### Texte
════════════════

Alors que les grands indices ont enregistré une progression quasi continue depuis le début de l’année (+20% pour le Dow, +30% pour le Nasdaq, +24% pour le CAC 40 et le Dax à Francfort), ils ne sont que 4% à ne pas croire à une correction de marché en 2020. Ils sont 48% à penser que ce sont les marchés d’actions qui connaîtront une telle correction l’an prochain et 46% à anticiper une chute de la valeur des crypto-actifs.
Le Bitcoin, le plus connu des crypto-actifs et la plus forte capitalisation de ce jeune marché (135 milliards de dollars), a presque doublé cette année, passant de moins de 4.000 à 7.500 dollars, dépassant même les 10.000 dollars cet été.
« Il semble que la pensée des institutionnels se prête à la physique newtonienne. Les investisseurs croient que ce qui monte va inévitablement baisser » observe Natixis IM.
L’un des points saillants de l’étude est l’inquiétude généralisée des institutionnels du monde entier à l’égard du niveau record de la dette publique : 89% s’en disent préoccupés. Quand il s’agit des risques pesant directement sur leur portefeuille d’actifs en 2020, ils identifient les tensions commerciales (73%), le ralentissement de la croissance et l’environnement de taux bas : 6 institutionnels sur 10 pensent que cela impactera la performance de leurs investissements. Les bulles sur certains actifs (immobilier, private equity, etc) aussi.

════════════════

### Informations affichées

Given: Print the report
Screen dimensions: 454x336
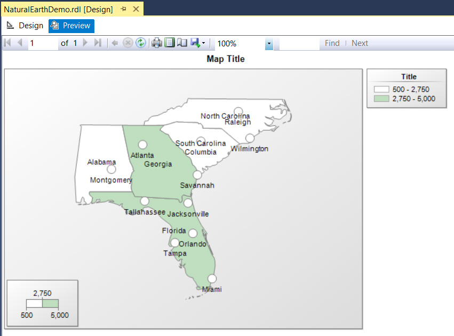Looking at the screenshot, I should (x=157, y=43).
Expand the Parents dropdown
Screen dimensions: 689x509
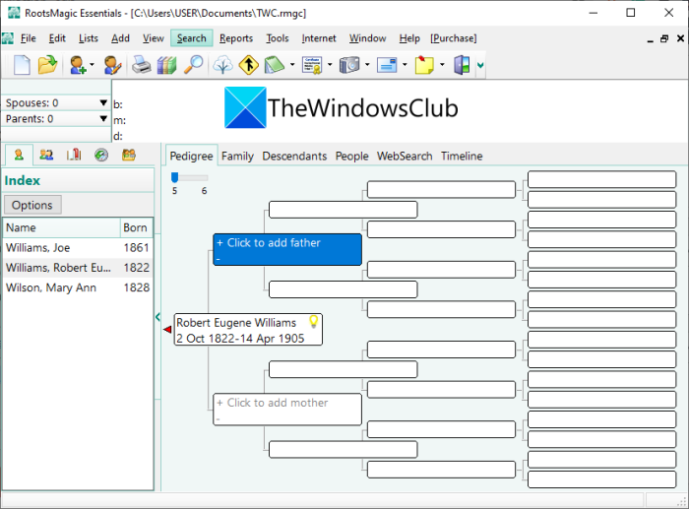[x=103, y=119]
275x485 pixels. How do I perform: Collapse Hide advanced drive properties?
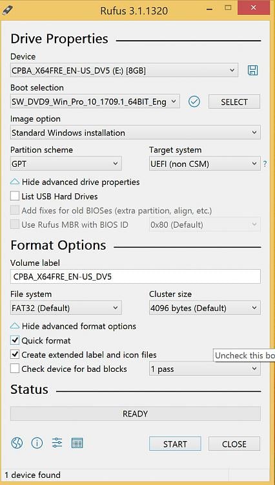click(75, 182)
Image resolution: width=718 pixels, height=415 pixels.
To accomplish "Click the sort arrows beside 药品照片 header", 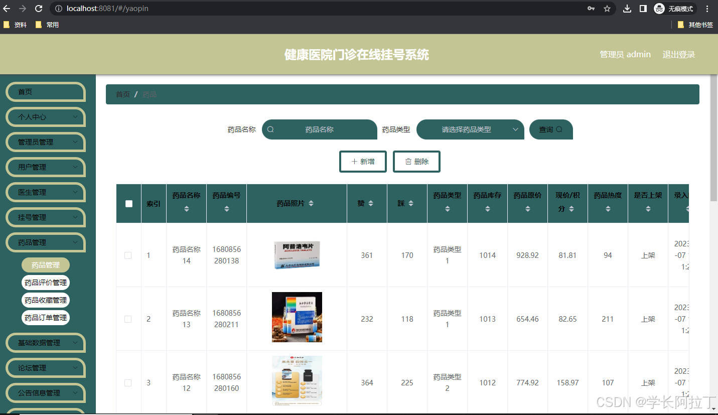I will click(x=311, y=203).
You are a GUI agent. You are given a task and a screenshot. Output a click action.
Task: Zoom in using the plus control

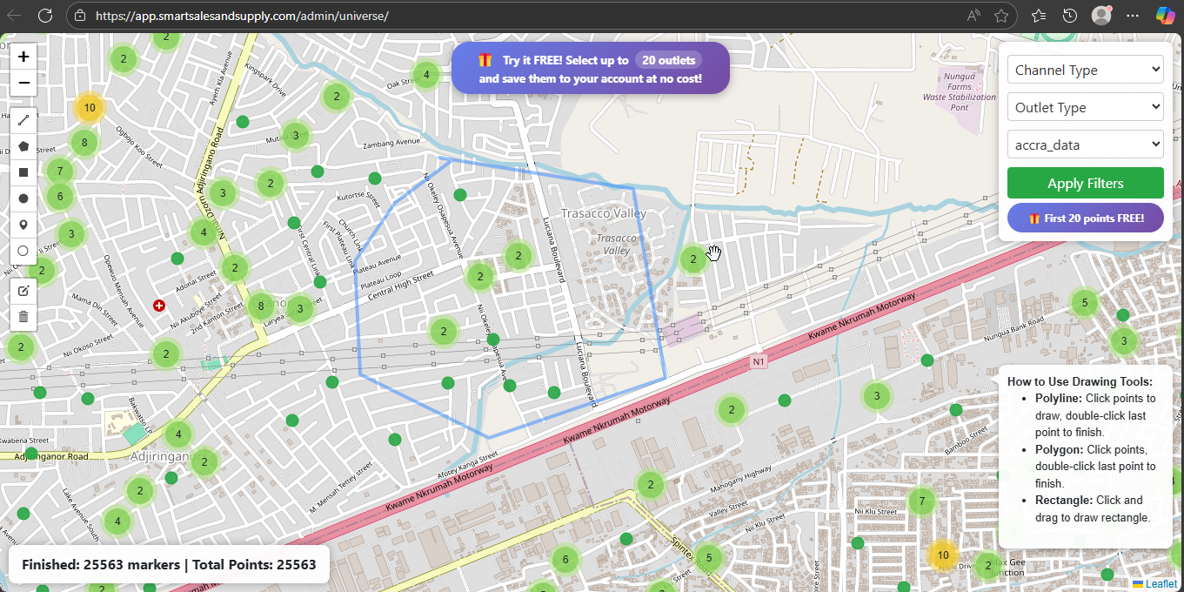[23, 56]
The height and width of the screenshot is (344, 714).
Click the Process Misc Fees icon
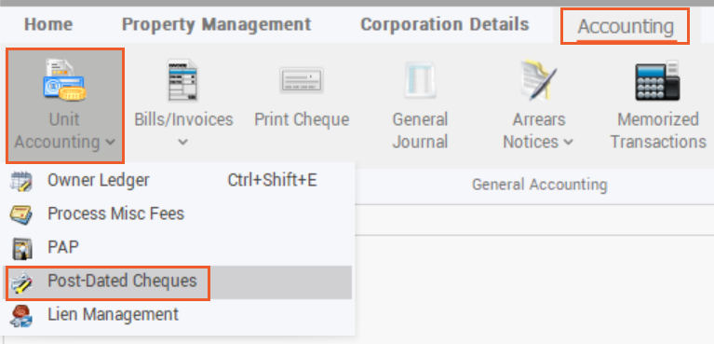tap(21, 214)
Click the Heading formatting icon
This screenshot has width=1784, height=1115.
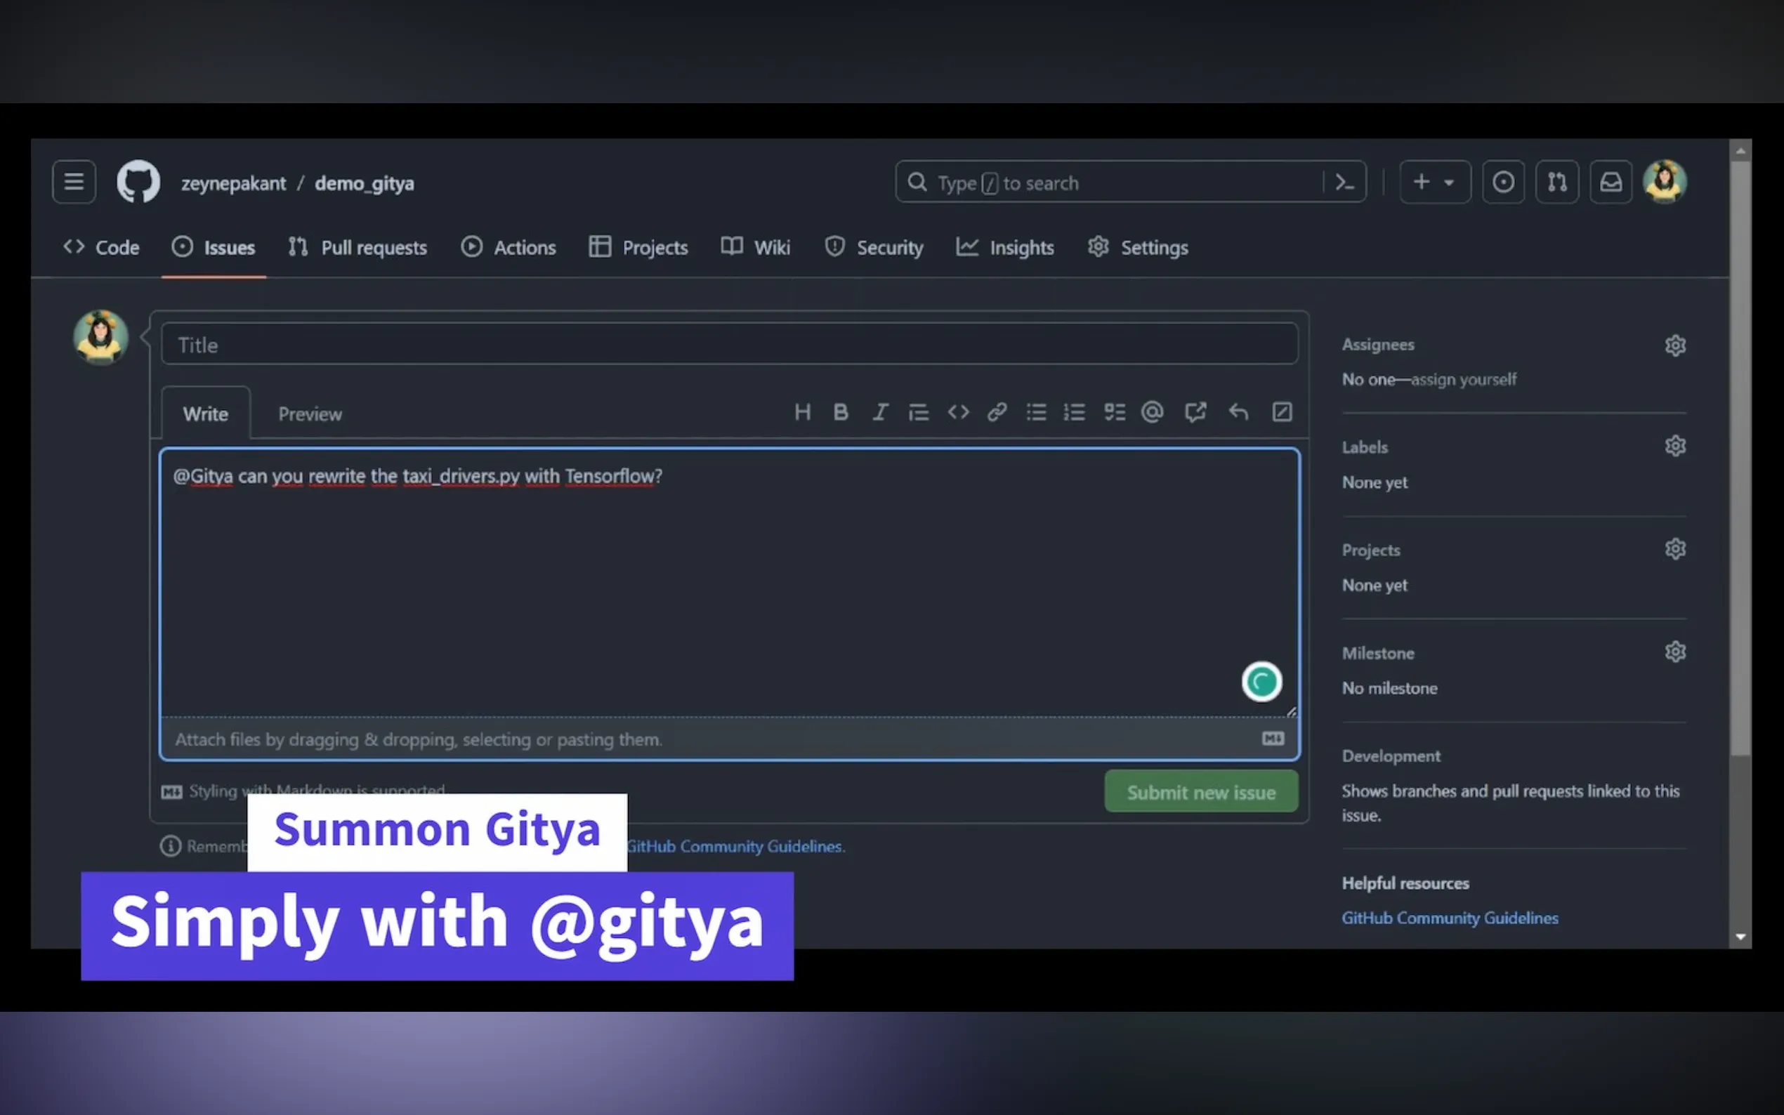[x=802, y=412]
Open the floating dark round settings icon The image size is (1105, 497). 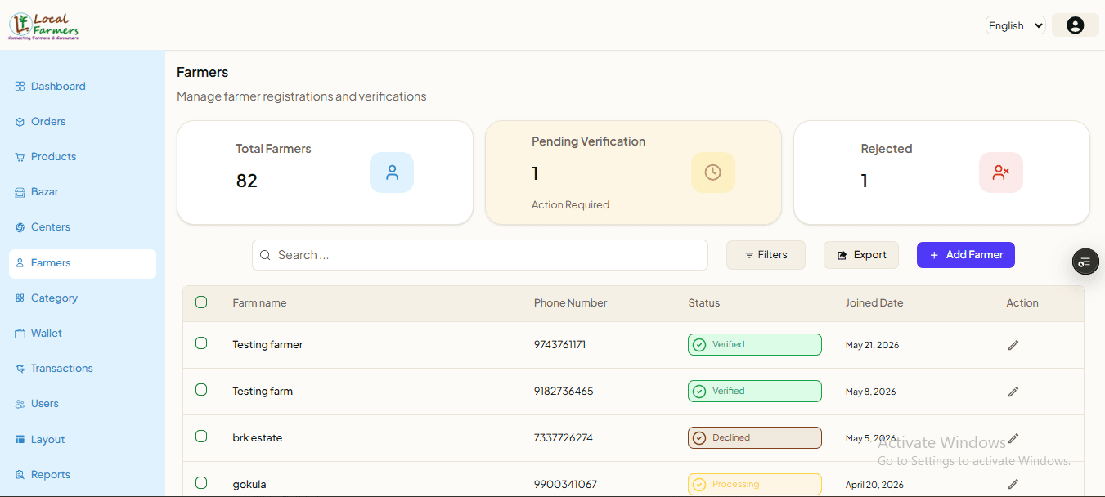pyautogui.click(x=1085, y=262)
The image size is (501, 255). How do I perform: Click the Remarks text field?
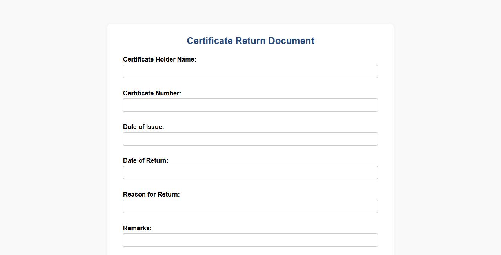click(250, 240)
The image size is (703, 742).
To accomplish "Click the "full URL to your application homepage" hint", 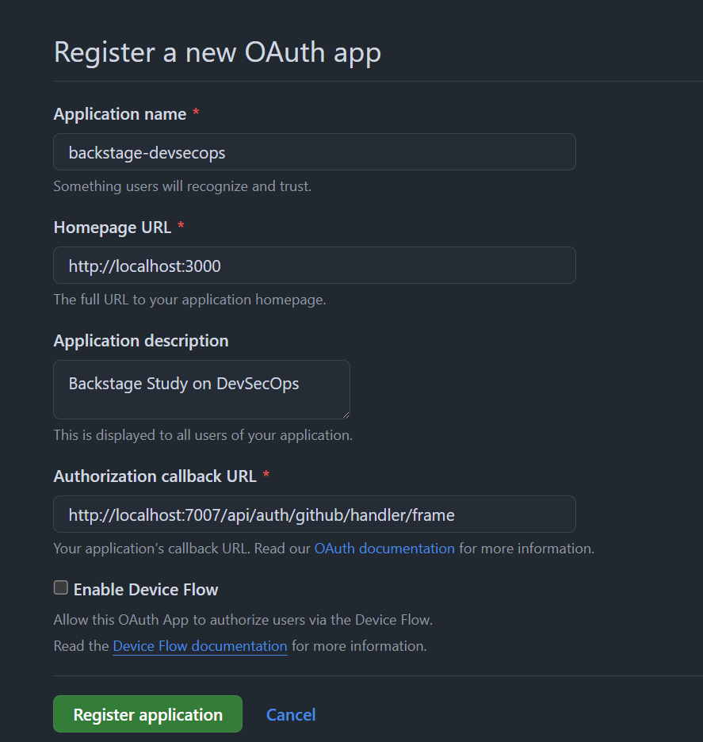I will tap(189, 300).
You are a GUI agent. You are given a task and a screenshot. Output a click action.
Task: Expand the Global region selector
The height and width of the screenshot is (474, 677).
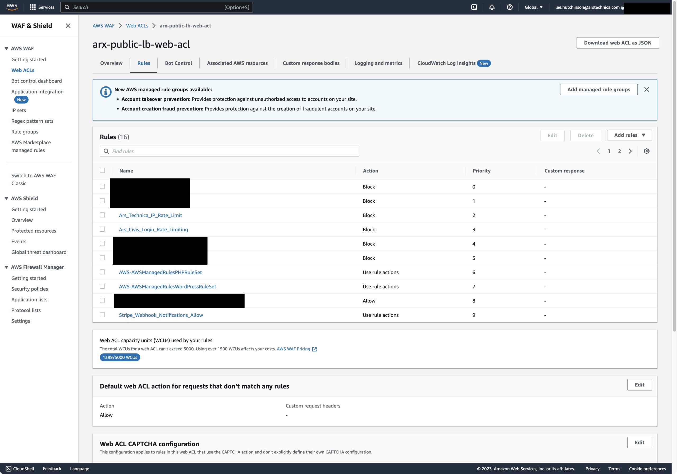pyautogui.click(x=533, y=7)
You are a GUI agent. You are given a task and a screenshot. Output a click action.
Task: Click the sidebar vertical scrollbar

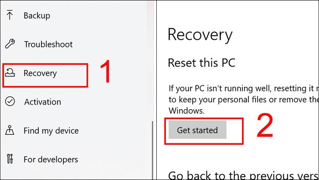click(x=152, y=150)
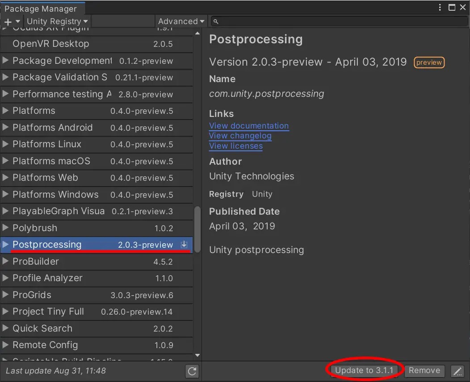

════════════════

### Tâche à réaliser
D'après le texte, quel pourcentage des institutionnels se disent préoccupés par le niveau record de la dette publique ?

### Sortie de tâche
89 %.